-- BEGIN DATA SHOWN --
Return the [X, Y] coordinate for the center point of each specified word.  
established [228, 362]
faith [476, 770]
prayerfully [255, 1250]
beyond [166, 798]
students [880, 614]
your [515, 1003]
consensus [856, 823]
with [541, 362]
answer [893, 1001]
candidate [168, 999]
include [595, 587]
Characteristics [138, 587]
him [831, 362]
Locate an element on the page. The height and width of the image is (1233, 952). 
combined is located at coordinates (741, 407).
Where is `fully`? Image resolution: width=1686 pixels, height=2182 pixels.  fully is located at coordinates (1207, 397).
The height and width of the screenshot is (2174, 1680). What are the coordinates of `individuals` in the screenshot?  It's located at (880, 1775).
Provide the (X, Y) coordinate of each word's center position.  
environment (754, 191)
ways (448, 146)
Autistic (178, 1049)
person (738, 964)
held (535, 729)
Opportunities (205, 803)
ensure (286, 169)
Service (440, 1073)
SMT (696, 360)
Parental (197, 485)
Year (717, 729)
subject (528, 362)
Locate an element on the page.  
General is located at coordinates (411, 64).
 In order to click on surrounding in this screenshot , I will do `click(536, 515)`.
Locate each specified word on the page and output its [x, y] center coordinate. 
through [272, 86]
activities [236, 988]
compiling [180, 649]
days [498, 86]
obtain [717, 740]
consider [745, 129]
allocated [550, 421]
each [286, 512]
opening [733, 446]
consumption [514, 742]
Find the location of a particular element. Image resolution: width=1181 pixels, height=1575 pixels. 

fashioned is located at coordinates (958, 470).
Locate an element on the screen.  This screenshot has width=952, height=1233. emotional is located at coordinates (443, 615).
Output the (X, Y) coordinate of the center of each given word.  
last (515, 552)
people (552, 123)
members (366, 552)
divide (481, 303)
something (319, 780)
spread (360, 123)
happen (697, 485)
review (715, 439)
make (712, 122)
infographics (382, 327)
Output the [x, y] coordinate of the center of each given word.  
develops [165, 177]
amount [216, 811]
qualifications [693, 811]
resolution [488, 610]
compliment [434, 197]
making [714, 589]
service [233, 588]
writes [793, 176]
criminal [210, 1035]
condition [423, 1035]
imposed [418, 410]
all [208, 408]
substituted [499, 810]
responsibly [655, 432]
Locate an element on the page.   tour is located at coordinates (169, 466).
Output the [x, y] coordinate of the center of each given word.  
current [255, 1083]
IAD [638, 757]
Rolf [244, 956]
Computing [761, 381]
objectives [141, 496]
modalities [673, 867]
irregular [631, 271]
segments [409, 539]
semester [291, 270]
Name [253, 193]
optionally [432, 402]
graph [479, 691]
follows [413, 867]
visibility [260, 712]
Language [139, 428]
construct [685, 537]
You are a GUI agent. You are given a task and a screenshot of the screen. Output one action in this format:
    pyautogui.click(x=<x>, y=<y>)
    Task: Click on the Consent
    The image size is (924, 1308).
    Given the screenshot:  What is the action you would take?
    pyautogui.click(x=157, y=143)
-- END DATA SHOWN --
## YOUR OBJECTIVE
Reproduce all of the records above, substituting "Find an element on the page" for each occurrence of "Locate an element on the page" and leaving all other text unchanged.

## IN RESPONSE
Return the [X, Y] coordinate for the center point of each specified word.  
established [228, 362]
faith [476, 770]
prayerfully [255, 1250]
beyond [166, 798]
students [880, 614]
your [515, 1003]
consensus [856, 823]
with [541, 362]
answer [893, 1001]
candidate [168, 999]
include [595, 587]
Characteristics [138, 587]
him [831, 362]
Find an element on the page. The height and width of the image is (1233, 952). 
combined is located at coordinates (741, 407).
Where is `fully`? Image resolution: width=1686 pixels, height=2182 pixels.  fully is located at coordinates (1207, 397).
The height and width of the screenshot is (2174, 1680). What are the coordinates of `individuals` in the screenshot?  It's located at (880, 1775).
Provide the (X, Y) coordinate of each word's center position.  
environment (754, 191)
ways (448, 146)
Autistic (178, 1049)
person (738, 964)
held (535, 729)
Opportunities (205, 803)
ensure (286, 169)
Service (440, 1073)
SMT (696, 360)
Parental (197, 485)
Year (717, 729)
subject (528, 362)
Find an element on the page.  
General is located at coordinates (411, 64).
 In order to click on surrounding in this screenshot , I will do `click(536, 515)`.
Locate each specified word on the page and output its [x, y] center coordinate. 
through [272, 86]
activities [236, 988]
compiling [180, 649]
days [498, 86]
obtain [717, 740]
consider [745, 129]
allocated [550, 421]
each [286, 512]
opening [733, 446]
consumption [514, 742]
Find the location of a particular element. Image resolution: width=1181 pixels, height=1575 pixels. 

fashioned is located at coordinates (958, 470).
Locate an element on the screen.  This screenshot has width=952, height=1233. emotional is located at coordinates (443, 615).
Output the (X, Y) coordinate of the center of each given word.  
last (515, 552)
people (552, 123)
members (366, 552)
divide (481, 303)
something (319, 780)
spread (360, 123)
happen (697, 485)
review (715, 439)
make (712, 122)
infographics (382, 327)
Output the [x, y] coordinate of the center of each given word.  
develops [165, 177]
amount [216, 811]
qualifications [693, 811]
resolution [488, 610]
compliment [434, 197]
making [714, 589]
service [233, 588]
writes [793, 176]
criminal [210, 1035]
condition [423, 1035]
imposed [418, 410]
all [208, 408]
substituted [499, 810]
responsibly [655, 432]
Find an element on the page.   tour is located at coordinates (169, 466).
Output the [x, y] coordinate of the center of each given word.  
current [255, 1083]
IAD [638, 757]
Rolf [244, 956]
Computing [761, 381]
objectives [141, 496]
modalities [673, 867]
irregular [631, 271]
segments [409, 539]
semester [291, 270]
Name [253, 193]
optionally [432, 402]
graph [479, 691]
follows [413, 867]
visibility [260, 712]
Language [139, 428]
construct [685, 537]
You are a GUI agent. You are given a task and a screenshot of the screen. Output one action in this format:
    pyautogui.click(x=<x>, y=<y>)
    Task: Click on the Consent
    The image size is (924, 1308).
    Given the screenshot:  What is the action you would take?
    pyautogui.click(x=157, y=143)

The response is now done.